A company in a low-visibility industry with a poor security team might have a low breach rate simply because nobody is trying to breach them. A company in financial services with an excellent security team might have a high detection rate because they are under constant targeted attack. Comparing raw numbers across organizations tells you almost nothing. Compliance certificates, by contrast, are binary and universally comparable.
This is the core structural problem. The metric that is legible to buyers is not the metric that reflects security outcomes. So investment flows toward the legible metric.
What Thoughtful Security Looks Like Instead
Organizations that do security well tend to share a few traits that compliance frameworks do not reward directly. They have active threat modeling that updates when their product or infrastructure changes, not just when an audit is scheduled.
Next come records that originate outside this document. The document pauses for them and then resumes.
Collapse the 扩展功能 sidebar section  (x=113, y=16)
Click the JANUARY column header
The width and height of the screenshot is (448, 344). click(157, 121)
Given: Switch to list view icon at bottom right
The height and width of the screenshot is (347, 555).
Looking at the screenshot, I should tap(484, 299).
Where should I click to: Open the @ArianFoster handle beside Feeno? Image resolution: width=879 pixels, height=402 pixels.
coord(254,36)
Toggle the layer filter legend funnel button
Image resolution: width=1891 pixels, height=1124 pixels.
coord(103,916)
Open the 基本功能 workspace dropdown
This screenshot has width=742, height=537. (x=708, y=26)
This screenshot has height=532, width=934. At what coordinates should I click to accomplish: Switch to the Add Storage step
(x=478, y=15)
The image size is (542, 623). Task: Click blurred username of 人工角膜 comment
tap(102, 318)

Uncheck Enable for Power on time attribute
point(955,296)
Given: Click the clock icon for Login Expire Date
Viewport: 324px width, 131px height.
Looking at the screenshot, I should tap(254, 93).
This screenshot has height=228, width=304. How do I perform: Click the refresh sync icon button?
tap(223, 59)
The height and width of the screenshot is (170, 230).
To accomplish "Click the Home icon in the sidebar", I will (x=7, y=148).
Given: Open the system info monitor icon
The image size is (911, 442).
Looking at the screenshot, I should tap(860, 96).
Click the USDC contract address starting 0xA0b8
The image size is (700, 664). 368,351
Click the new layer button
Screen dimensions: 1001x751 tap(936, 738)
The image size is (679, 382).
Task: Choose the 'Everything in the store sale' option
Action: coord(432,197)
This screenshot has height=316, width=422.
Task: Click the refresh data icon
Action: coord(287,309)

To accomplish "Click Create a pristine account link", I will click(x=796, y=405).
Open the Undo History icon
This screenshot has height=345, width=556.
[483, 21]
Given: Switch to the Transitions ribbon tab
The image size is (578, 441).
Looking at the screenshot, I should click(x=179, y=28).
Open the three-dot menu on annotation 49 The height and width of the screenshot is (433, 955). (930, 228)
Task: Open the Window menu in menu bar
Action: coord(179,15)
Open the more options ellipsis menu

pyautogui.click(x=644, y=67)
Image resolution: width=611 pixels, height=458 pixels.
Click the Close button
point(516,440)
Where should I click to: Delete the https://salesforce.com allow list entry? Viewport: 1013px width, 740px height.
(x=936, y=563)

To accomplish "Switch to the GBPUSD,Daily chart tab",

They run tabletop exercises against realistic scenarios derived from actual threat intelligence about their industry, not against generic compliance scenarios. They instrument their systems to detect anomalous behavior at runtime, building detection capability that extends beyond the known CVE list.
The MITRE ATT&CK framework provides a useful vocabulary here. It catalogs observed adversary tactics and techniques based on real-world incidents, giving defenders a way to think about coverage that is grounded in how attackers behave rather than how auditors think. Using ATT&CK for purple team exercises, where red and blue teams work together to test detection capabilities against realistic attack chains, produces fundamentally different security work than preparing for a SOC 2 audit.
None of this is incompatible with compliance. The best security programs do both. The problem is when compliance becomes the ceiling rather than the floor, and when the organizational incentive structure treats the certificate as the goal.
The proof-of-work comparison stings precisely because it is accurate. Proof of work is expensive, it produces a verifiable artifact, and it is formally correct within its own rules. It just does not tell you what you actually need to know.